_Work instructions_:
The response should be a faithful copy of every record, with nothing left out.

[Saved data entries]
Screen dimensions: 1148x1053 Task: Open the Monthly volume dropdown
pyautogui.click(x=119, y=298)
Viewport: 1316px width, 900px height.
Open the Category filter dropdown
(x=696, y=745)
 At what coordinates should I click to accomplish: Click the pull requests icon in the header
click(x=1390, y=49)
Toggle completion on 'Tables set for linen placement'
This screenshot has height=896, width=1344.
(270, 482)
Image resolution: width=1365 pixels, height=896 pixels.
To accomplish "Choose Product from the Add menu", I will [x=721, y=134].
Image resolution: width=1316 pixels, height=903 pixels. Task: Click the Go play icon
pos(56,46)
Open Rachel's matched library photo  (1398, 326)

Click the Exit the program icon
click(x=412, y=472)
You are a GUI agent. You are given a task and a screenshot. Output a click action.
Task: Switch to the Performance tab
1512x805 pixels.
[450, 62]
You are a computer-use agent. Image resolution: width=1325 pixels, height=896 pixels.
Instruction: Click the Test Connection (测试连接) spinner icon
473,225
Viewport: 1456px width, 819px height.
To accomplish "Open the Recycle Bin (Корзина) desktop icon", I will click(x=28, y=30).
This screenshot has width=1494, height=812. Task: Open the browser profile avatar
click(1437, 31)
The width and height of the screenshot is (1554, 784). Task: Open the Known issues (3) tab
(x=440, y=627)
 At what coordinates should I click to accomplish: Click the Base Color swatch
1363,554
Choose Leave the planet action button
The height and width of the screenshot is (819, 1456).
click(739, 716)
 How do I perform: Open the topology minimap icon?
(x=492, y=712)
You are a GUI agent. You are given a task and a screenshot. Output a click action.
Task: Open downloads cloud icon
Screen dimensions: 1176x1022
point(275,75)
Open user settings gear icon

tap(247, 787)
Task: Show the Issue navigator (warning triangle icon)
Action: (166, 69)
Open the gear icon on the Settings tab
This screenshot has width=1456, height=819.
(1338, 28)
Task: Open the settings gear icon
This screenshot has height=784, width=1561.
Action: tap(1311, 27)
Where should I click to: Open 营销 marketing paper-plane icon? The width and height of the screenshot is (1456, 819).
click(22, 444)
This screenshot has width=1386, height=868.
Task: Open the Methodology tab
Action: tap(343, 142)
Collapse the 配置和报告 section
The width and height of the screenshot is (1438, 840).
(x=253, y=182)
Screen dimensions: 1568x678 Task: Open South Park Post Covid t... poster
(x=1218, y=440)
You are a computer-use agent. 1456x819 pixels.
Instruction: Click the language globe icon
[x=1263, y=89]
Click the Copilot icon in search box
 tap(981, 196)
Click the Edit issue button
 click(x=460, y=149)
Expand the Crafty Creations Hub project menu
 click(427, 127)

_Completed task_:
Screen dimensions: 1148x1053 Task: Open the Monthly volume dropdown
pyautogui.click(x=119, y=298)
Viewport: 1316px width, 900px height.
Open the Category filter dropdown
(x=696, y=745)
 At what coordinates should I click to accomplish: Click the pull requests icon in the header
click(x=1390, y=49)
Toggle completion on 'Tables set for linen placement'
This screenshot has height=896, width=1344.
(270, 482)
Image resolution: width=1365 pixels, height=896 pixels.
To accomplish "Choose Product from the Add menu", I will [x=721, y=134].
Image resolution: width=1316 pixels, height=903 pixels. Task: Click the Go play icon
pos(56,46)
Open Rachel's matched library photo  (1398, 326)

Click the Exit the program icon
click(x=412, y=472)
You are a GUI agent. You are given a task and a screenshot. Output a click action.
Task: Switch to the Performance tab
1512x805 pixels.
[450, 62]
You are a computer-use agent. Image resolution: width=1325 pixels, height=896 pixels.
Instruction: Click the Test Connection (测试连接) spinner icon
473,225
Viewport: 1456px width, 819px height.
To accomplish "Open the Recycle Bin (Корзина) desktop icon", I will click(x=28, y=30).
This screenshot has width=1494, height=812. Task: Open the browser profile avatar
click(1437, 31)
The width and height of the screenshot is (1554, 784). Task: Open the Known issues (3) tab
(x=440, y=627)
 At what coordinates should I click to accomplish: Click the Base Color swatch
1363,554
Choose Leave the planet action button
The height and width of the screenshot is (819, 1456).
click(739, 716)
 How do I perform: Open the topology minimap icon?
(x=492, y=712)
You are a GUI agent. You are given a task and a screenshot. Output a click action.
Task: Open downloads cloud icon
Screen dimensions: 1176x1022
point(275,75)
Open user settings gear icon

tap(247, 787)
Task: Show the Issue navigator (warning triangle icon)
Action: (166, 69)
Open the gear icon on the Settings tab
This screenshot has width=1456, height=819.
(1338, 28)
Task: Open the settings gear icon
This screenshot has height=784, width=1561.
Action: tap(1311, 27)
Where should I click to: Open 营销 marketing paper-plane icon? The width and height of the screenshot is (1456, 819).
click(22, 444)
This screenshot has width=1386, height=868.
Task: Open the Methodology tab
Action: tap(343, 142)
Collapse the 配置和报告 section
The width and height of the screenshot is (1438, 840).
(x=253, y=182)
Screen dimensions: 1568x678 Task: Open South Park Post Covid t... poster
(x=1218, y=440)
You are a computer-use agent. 1456x819 pixels.
Instruction: Click the language globe icon
[x=1263, y=89]
Click the Copilot icon in search box
 tap(981, 196)
Click the Edit issue button
 click(x=460, y=149)
Expand the Crafty Creations Hub project menu
 click(427, 127)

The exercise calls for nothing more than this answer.